Records shown.
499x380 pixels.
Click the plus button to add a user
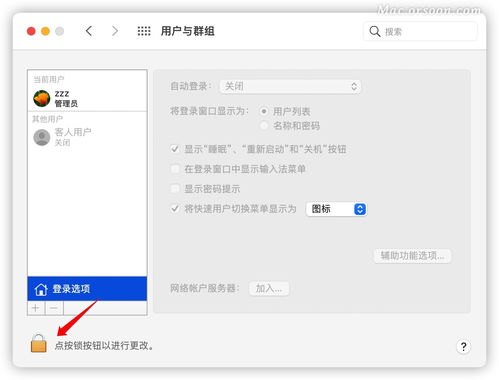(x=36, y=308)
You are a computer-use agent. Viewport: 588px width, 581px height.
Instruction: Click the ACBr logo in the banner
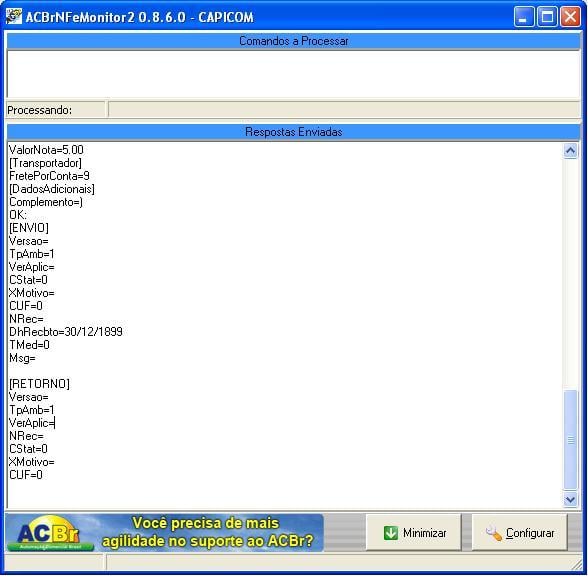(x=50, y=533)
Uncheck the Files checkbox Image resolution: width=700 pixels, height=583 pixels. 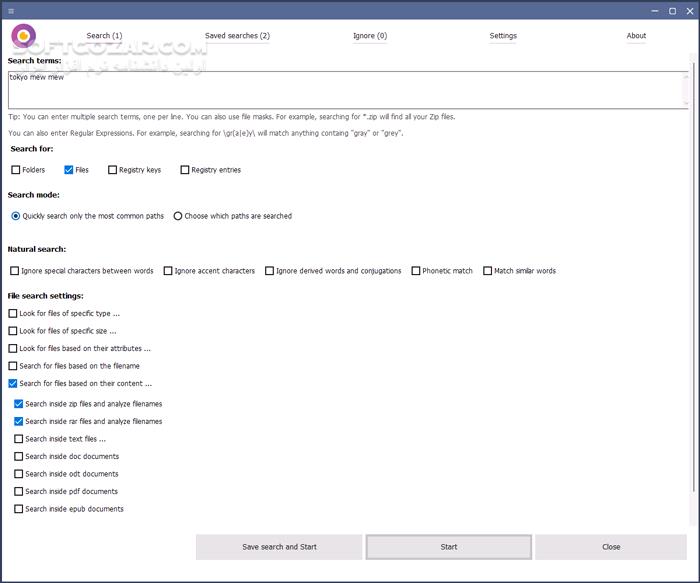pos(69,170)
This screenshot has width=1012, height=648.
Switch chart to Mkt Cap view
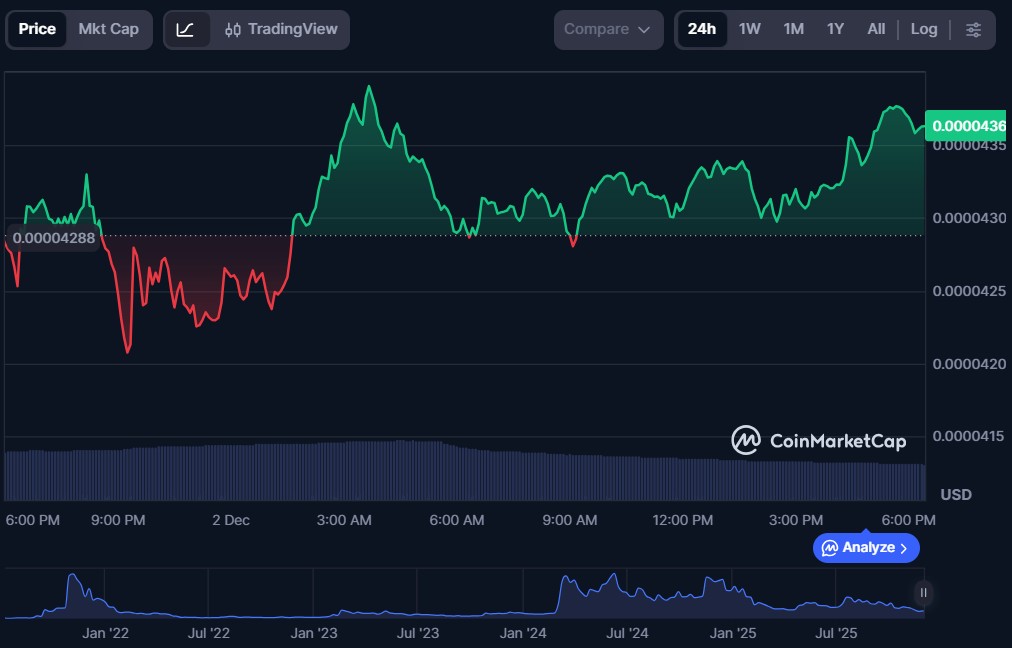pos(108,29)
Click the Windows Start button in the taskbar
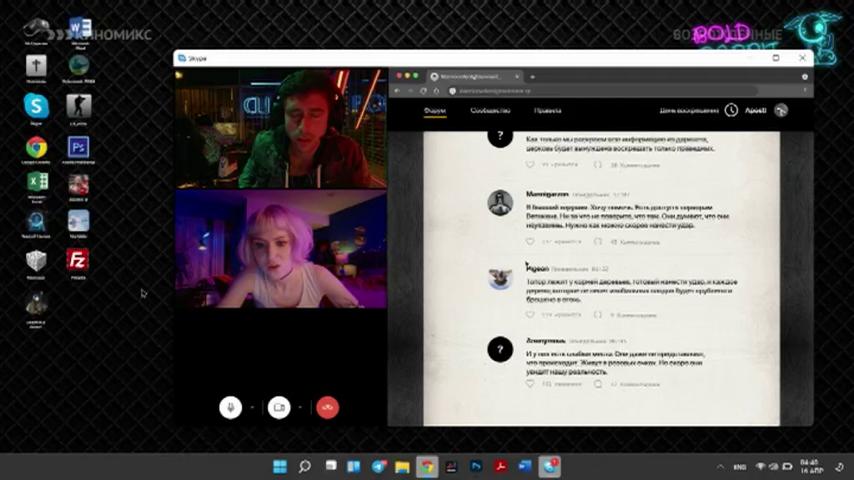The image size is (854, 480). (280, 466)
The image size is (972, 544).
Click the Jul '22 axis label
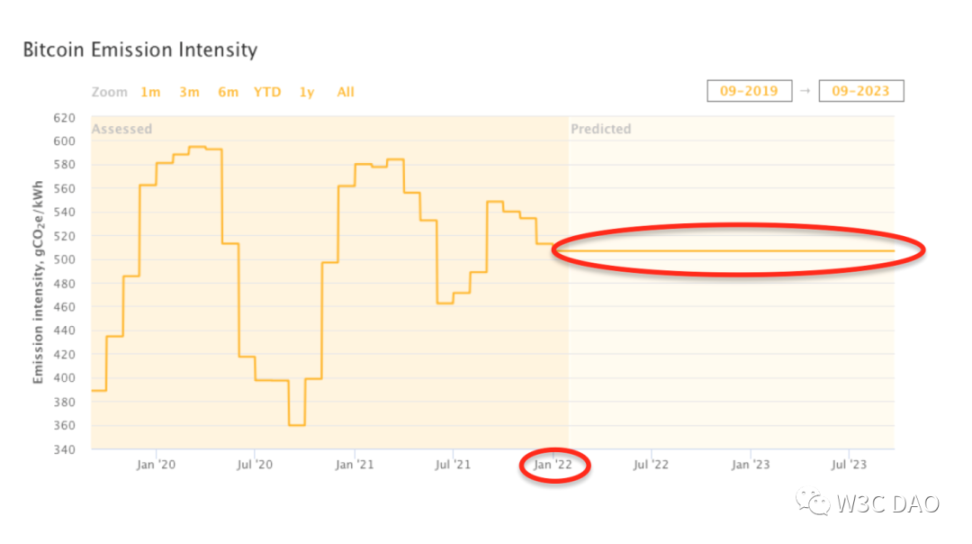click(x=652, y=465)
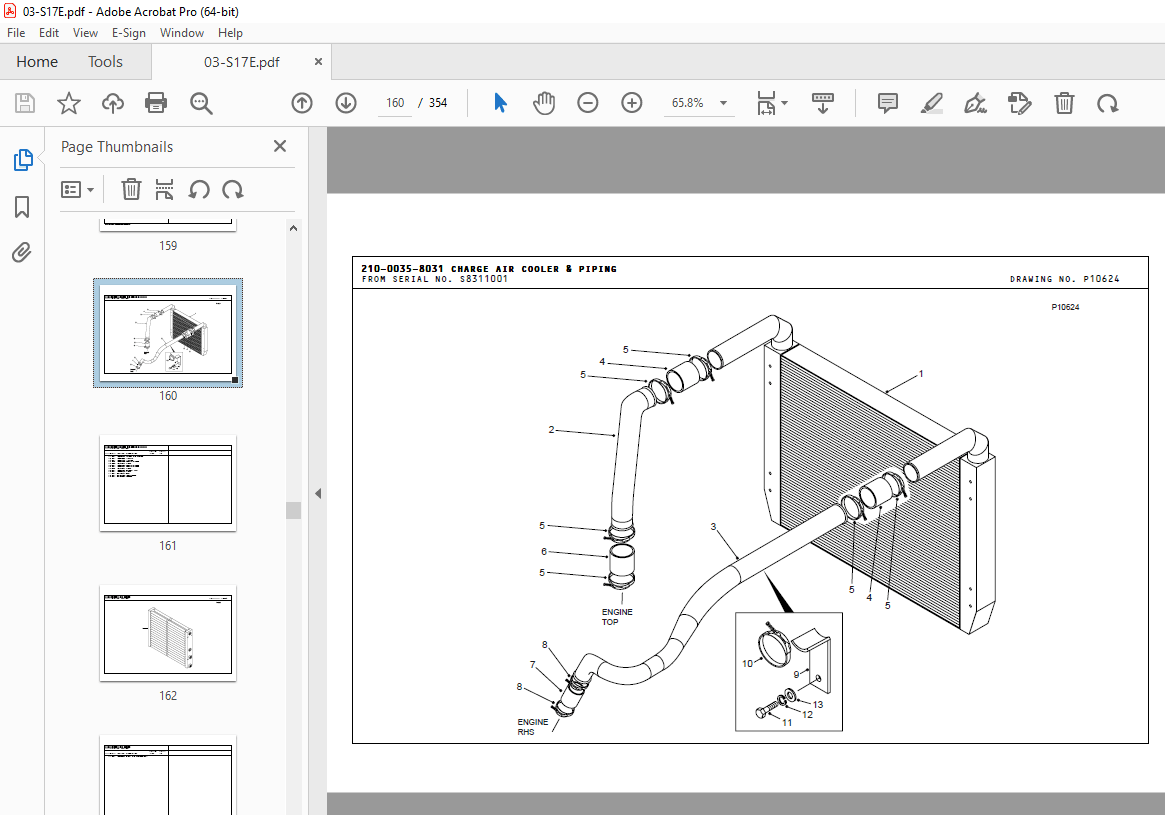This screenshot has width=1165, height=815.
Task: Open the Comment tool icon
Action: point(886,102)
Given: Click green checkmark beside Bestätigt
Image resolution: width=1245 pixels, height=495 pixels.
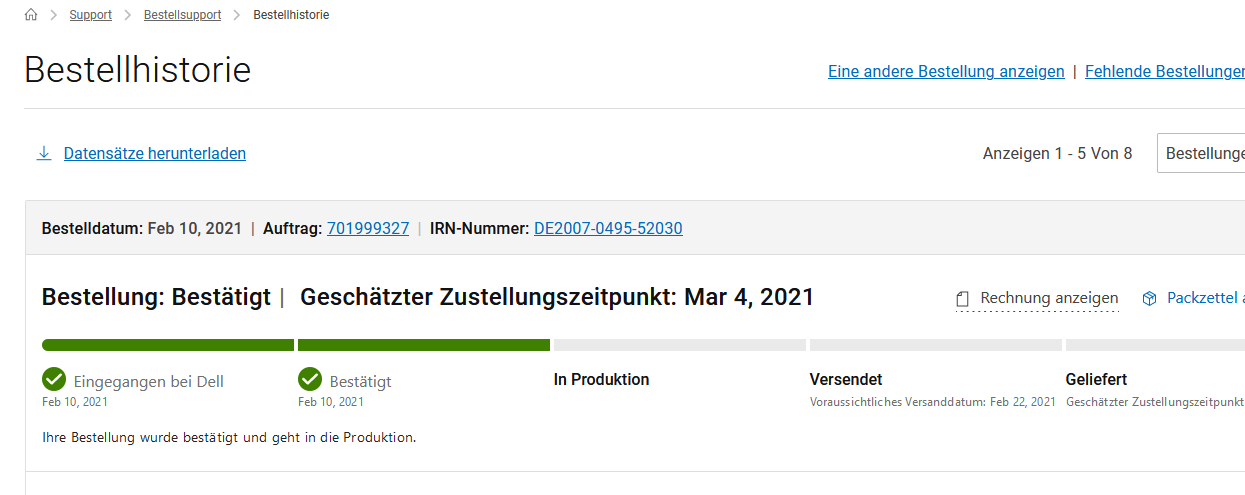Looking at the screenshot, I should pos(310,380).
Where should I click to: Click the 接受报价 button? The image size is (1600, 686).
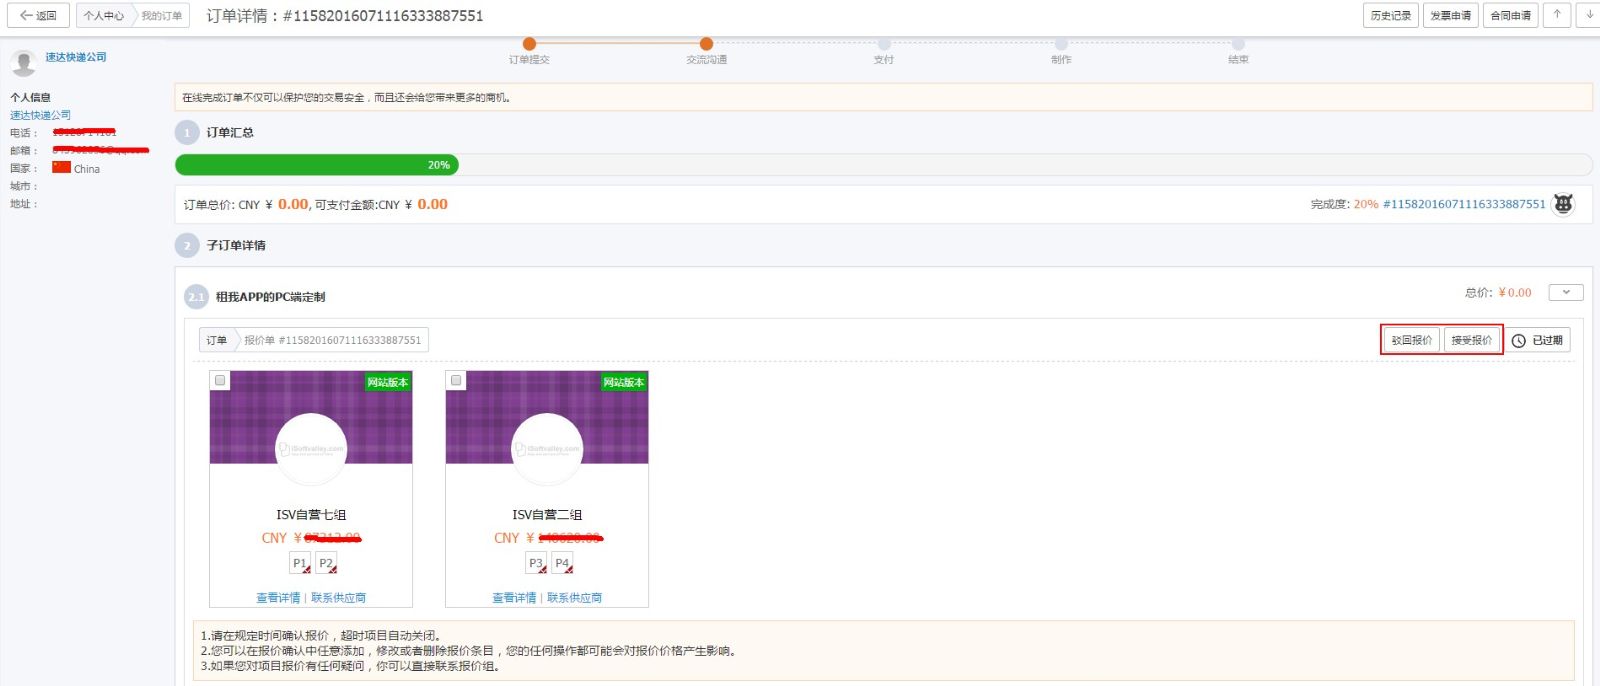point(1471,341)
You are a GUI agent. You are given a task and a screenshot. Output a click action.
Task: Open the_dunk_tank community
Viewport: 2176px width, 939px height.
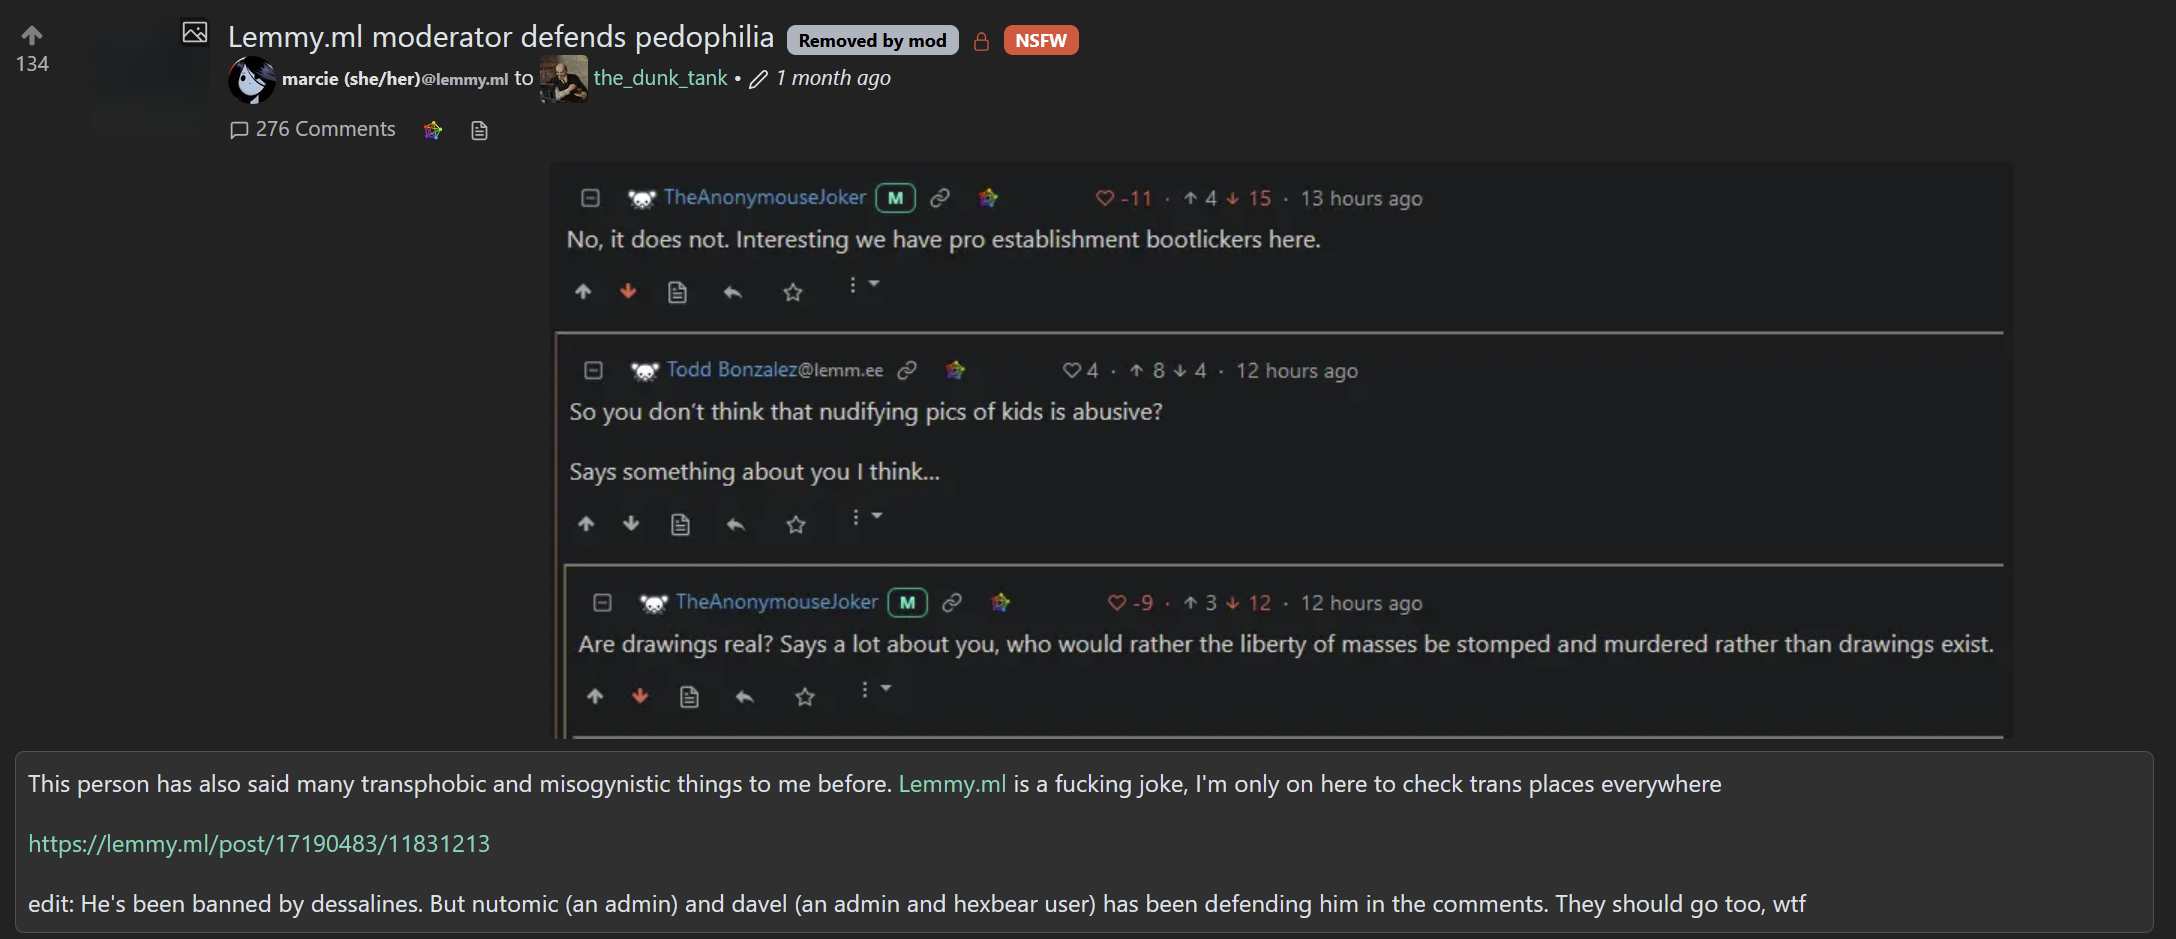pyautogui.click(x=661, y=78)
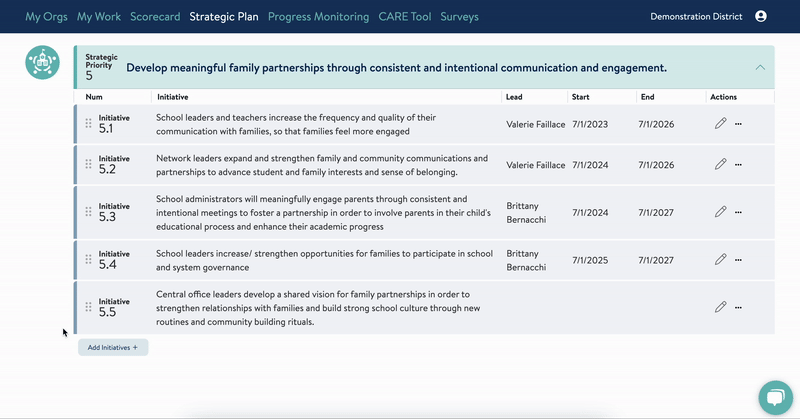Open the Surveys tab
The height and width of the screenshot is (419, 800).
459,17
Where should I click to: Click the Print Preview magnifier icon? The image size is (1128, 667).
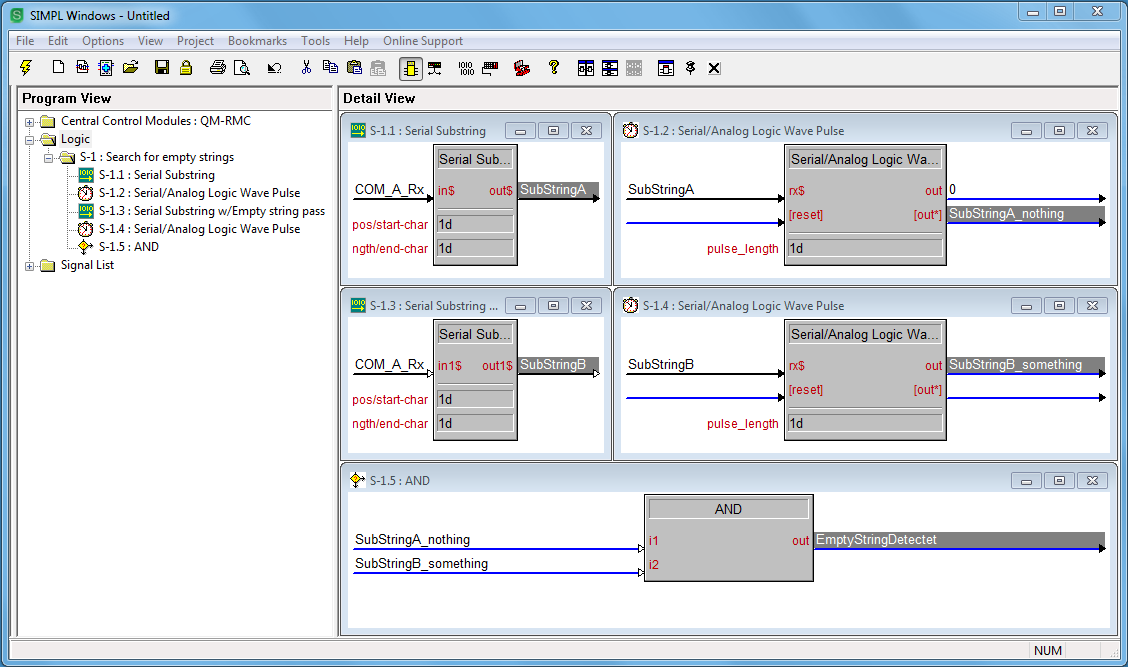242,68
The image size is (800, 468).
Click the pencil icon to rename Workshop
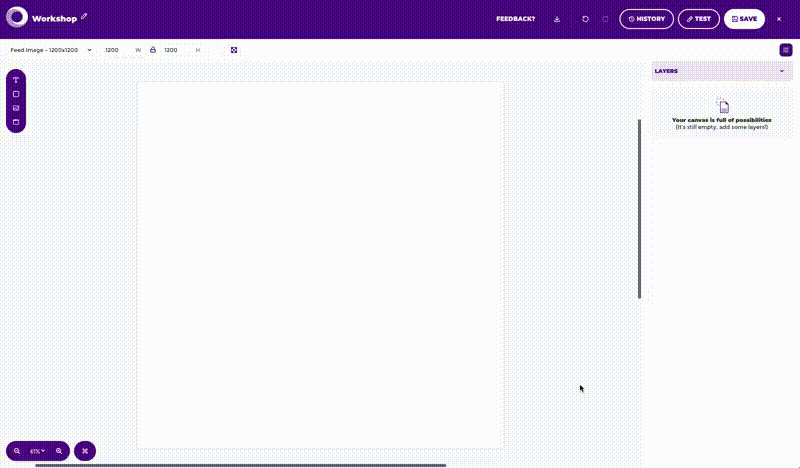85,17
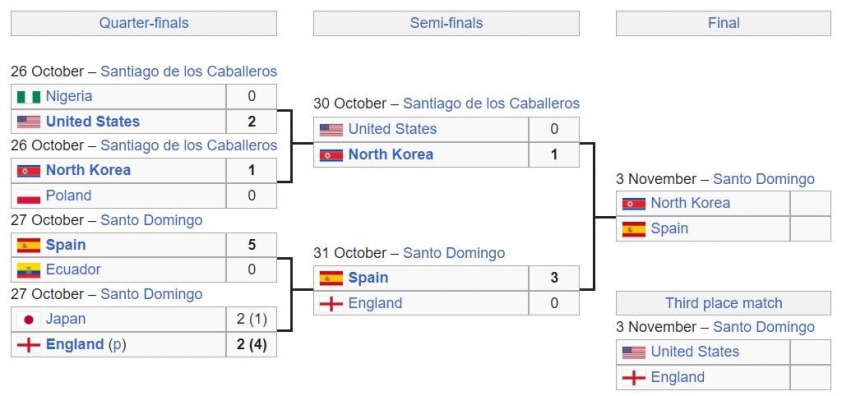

Problem description. Scan the material for "agent" and copy the lines that hold it.

Response.
You are a computer-use agent. Viewport: 588px width, 581px height.
You are a GUI agent. You are given a task and a screenshot. Output a click action.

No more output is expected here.